Stanton began taking photos while he had a job trading bonds in Chicago. Stanton said at that time, he mainly took photos on the weekends, but after losing his job in Chicago, he decided to travel a bit and continue shooting. Though many of his photos started off as landscapes, by the time Stanton reached New York, he focused on street portraits.
“I determined that the photos I was getting that were most compelling came from taking portraits of people in the street,” Stanton said. “I got to New York and determined that if I was going to do street portraits, this would be the place to do it.”
While he began his project with the idea of taking pictures in many different cities, Stanton said he does not need to change location because of the diversity found in New York. Also, he said about 25 similar “Humans of…” projects have cropped up in cities around the world, thereby making travel not as necessary.
“New York is such a large city and such a diverse city that I can spend my whole life here and not exhaust all of the subject matter,” Stanton said. “As opposed to trying to start managing some sort of similar project for the rest of the world, I’m just content to inspire an example in others.”

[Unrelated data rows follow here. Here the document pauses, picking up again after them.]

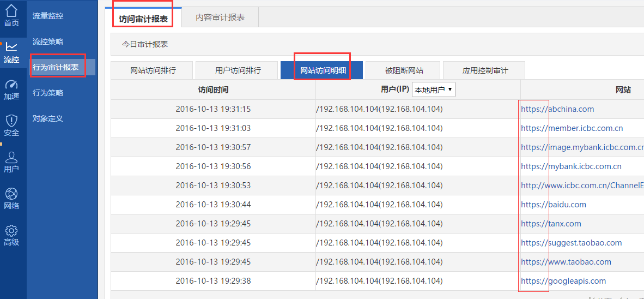The image size is (644, 299).
Task: Click the security (安全) shield icon
Action: tap(11, 121)
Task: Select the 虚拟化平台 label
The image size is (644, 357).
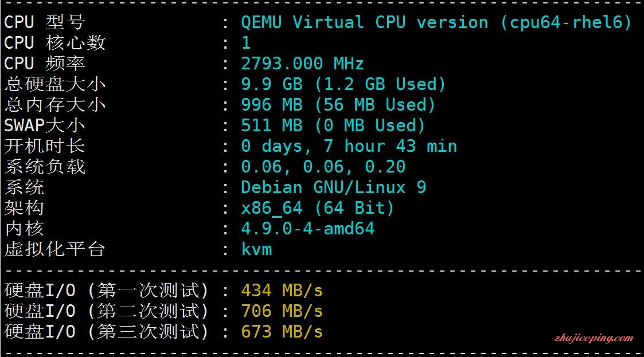Action: point(54,249)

Stanton said in addition to New York’s wide range of people, he maintains variety in the street portraits by not having set criteria for who he photographs. Sometimes he sees color which attracts him; other times it's eccentricity. But most of the time Stanton photographs everyday people.
Christina Cotsakis, a freshman romance languages and business major from Alpharetta, Ga. said she enjoys HONY because it allows her to see the daily lives of different people.
“I like Humans of New York because I feel like it appeals to people’s secret love of people watching without being creepy,” Cotsakis said.
Stanton said he takes photographs everyday for around three hours. During that time, he will normally cover about six or seven miles to find a variety of people. The rest of the day, Stanton works on administering the HONY blog, answering e-mails and doing interviews.
As for the future of HONY, Stanton said he has reached a point where he needs to modify the project in regard to funding and reaching the audience. But even as Stanton thinks about monetizing his project, he said he hopes to avoid making it too commercial while still allowing it to develop.
“At this point, I’ve got over 50,000 people looking at the photos every single day, so I could probably raise money pretty unobtrusively through a print sale or something like that,” Stanton said. “I’m currently weighing my options, and I’m optimistic that I can raise enough money to continue doing this without over-commercializing the project, which I’m really worried about doing.”
Commercialization of HONY worries Stanton because he believes it could negatively affect the energy of the project.
“[Humans of New York] has this energy behind it. People are very passionate about it,” Stanton said. “I think a lot of that passion stems from the idea of somebody stopping random people on the street and documenting them out of a respect for their humanity and an interest in them. When you bring money into anything, it dilutes that energy, and I want to be very careful.”
Dave Adams, a senior public relations major from Kennesaw, Ga., said he enjoys Humans of New York because of the emphasis on the person rather than artistic composition.
“I like the fact that it’s not so much focused on the composition of the photos as much as it is portraying the person raw,” Adams said. “It’s really about the person…that’s what I like about it, it kind of lives up to its name.”
Stanton said he does not see HONY as a stepping stone to any sort of larger plans, but he does believe there will be books and other extensions of it. He also hopes to continue growing his audience and improving his photography.
Even though Stanton lives cheaply now — mainly off of savings from his previous job — he said he does not look toward HONY as a significant source of income.
“I’ve found what I love to do. It would be hard for me to enjoy my life more than I do right now,” Stanton said. “I’ve always said I don’t want HONY to be a means for me to achieve a certain lifestyle. I want it to be lifestyle in itself.”